TASK — Extract the line that contains "Viewport: 524px width, 435px" and every line after it through the end of the records below, exactly as written, leaving out any pictures.

DATA SUPPLIED —
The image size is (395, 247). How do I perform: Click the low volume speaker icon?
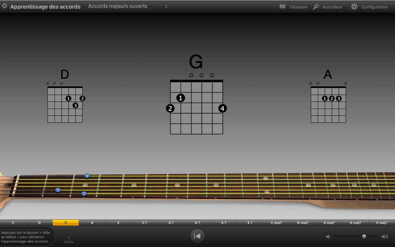point(328,236)
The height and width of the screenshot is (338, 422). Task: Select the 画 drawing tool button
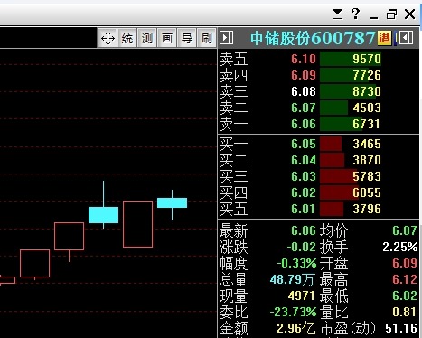click(x=167, y=38)
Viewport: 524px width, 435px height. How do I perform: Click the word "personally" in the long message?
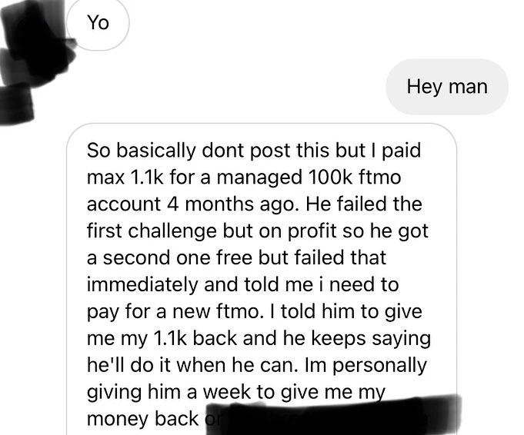pos(379,366)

EXERCISE RESULT —
Viewport: 524px width, 435px height. How do I perform: Click the word "personally" in the long message?
pos(379,366)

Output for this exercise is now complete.